"It is important that whatever is done in the name of Open Source attestations motivates the manufacturers to do their part. If attestations for OSS should have a possibility to work, there needs to be motivations and incentives for OSS projects to submit such attestations and contribute to the process. Good Will is not going to be a strong enough driving factor."
Me, providing feedback on the idea.
If you too want to feedback on the idea of Open Source CRA attestations (basically projects officially saying that they are "good projects" in a CRA sense), here's the survey
while you wait on the survey to come back to life, here's the relevant associated FOSDEM 2026 talk:
https://fosdem.org/2026/schedule/event/QEZ3LB-cra_-_role_of_free_software_and_q_a/
@bagder i need to watch this but my deep feeling has been that this is based on a world that doesn't exist
@Di4na the attestation thing seems to so far mostly be an idea or ambition they ask a lot of questions about. But I've been around for a while, I don't make any illusions that this will fundamentally change anything.
I just try to feedback reality-check kind of stuff. Based on how open source actually works according to me.
@bagder What's the incentive for OSS projects to do CRA attestations?
I get some odd requests similar to this from large companies but I've always said go read the license, that's what you've got.
@smallsees @giacomo no warranty and no money is where we start, where we are now. I can't see any open source project doing attestations unless given motivation and I can't figure out a motivation that would work better than the plain old money
Money from? To? Through?
Also, let's assume I'm the xz-utils or the log4j maintainer who in full good faith believe the distributed binaries are perfectly safe.
I attest this and get the money.
What should happen when the attack get discovered?
Nothing?
More money to the maintainer?
Maintainer refunds?
go read the license, that's what you've gotThat is "NO WARRANTY".
It's fun someone want requires warranties over something explicitly shared without.
I guess that without moving to new licenses with warranties, CRA will just harm users.
@smallsees@social.dropbear.xyz
@giacomo @bagder The survey had a few questions about that. To me the only way it could impact the maintainer is if they made a statement you knew was false and even then I'm a bit iffy about that.

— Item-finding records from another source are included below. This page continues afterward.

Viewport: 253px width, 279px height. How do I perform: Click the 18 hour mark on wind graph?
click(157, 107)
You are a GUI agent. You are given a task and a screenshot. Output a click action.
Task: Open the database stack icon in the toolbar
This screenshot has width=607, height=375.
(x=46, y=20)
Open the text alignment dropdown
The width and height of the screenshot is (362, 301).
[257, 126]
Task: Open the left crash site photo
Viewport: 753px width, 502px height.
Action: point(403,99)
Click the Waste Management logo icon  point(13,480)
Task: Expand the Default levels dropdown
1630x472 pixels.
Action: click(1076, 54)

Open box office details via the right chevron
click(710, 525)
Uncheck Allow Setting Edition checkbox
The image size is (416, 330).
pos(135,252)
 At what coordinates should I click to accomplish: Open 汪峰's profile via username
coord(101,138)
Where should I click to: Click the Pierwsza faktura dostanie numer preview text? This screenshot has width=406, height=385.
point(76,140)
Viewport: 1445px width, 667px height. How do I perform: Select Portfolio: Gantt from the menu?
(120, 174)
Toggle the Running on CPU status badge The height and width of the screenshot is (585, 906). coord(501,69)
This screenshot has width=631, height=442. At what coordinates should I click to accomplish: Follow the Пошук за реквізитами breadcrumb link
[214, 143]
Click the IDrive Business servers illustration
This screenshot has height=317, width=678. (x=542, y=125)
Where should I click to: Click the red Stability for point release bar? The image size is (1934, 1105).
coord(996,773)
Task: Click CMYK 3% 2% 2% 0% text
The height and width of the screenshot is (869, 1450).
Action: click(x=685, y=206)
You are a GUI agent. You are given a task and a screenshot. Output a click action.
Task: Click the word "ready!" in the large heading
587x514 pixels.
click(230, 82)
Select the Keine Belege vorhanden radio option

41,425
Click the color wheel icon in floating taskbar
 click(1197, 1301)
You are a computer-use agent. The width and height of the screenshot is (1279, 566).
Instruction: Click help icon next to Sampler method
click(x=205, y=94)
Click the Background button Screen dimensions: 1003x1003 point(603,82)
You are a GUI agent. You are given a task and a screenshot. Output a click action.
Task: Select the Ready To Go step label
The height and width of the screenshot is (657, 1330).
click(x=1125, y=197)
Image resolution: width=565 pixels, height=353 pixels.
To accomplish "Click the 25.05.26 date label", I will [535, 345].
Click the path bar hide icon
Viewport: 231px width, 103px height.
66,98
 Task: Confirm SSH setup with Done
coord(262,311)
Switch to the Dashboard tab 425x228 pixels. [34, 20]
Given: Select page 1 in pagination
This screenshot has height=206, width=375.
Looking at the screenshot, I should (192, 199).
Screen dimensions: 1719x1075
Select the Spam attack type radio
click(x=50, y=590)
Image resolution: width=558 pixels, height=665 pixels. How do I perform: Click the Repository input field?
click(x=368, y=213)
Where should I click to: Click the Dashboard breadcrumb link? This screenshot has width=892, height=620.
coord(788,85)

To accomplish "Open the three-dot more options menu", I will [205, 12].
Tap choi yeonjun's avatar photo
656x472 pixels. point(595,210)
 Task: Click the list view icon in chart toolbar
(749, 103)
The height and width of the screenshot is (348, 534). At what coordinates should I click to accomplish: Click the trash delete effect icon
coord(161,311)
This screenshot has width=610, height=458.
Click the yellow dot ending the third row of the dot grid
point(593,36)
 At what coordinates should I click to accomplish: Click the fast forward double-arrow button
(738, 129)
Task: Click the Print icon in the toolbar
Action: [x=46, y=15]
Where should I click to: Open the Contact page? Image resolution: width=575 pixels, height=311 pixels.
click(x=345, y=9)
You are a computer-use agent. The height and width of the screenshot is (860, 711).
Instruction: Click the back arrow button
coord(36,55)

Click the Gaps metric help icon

For another question, I said that I'll return the $0 for the software. Also what is a contract with no consideration?
I'd be happy if vendors (think software appliances) didn't ship software that is several versions behind and 10+ years old
@giacomo @smallsees I sell curl support as a business already today, No one needs to take anything away from any license.
@bagder Thanks, I gave my feedback.
Among other things I pointed out that under the terms of your typical FLOSS license, the software is provided without warranty of any kind.
When push comes to shove, it might pitch attestations against FLOSS licenses, unless they're de-fanged to the point of being cosmetic.
If you ask me, this feels like a warmed up anti-FLOSS campaign in the guise of trying to make it seem more respectable.
How much money would you ask to strip line 12 to 18 from #curl's license?
@smallsees@social.dropbear.xyz
Thanks, I gave feedback.
Basically the whole idea is stupid to me. I pointed out that nothing should happen without contracts being signed between attester and manufacturer, that if things end up being wrong that should be handled in the contract, and that you can't force unpaid volunteers to do anything because they can always choose to walk away from volunteering anyway.
- replies
- 1
- announces
- 0
- likes
- 2
@wouter How does a contract between attesters and manufacturers help involve/channel resources towards the upstream projects (maintainers)?
It doesn't. But then, none of this does. This whole law is about trying to force volunteers into doing things without being paid for that. I call BS.
If you want guarantees, pay someone for that. What happens next is between you and whomever you end up paying.
@bagder @smallsees @giacomo I'm nowhere near as famous or influential as curl and Daniel. My rule is that if you want me to do something that I have no particular interest in doing, you need to pay me. Giving me other incentives like "your software is more secure" (OpenSSF) or "we'll let you distribute it via our system" (PyPI) or "we won't use your software" (numerous big companies) doesn't work. If I don't want to do it for other reasons, I'll just find something entirely different to do.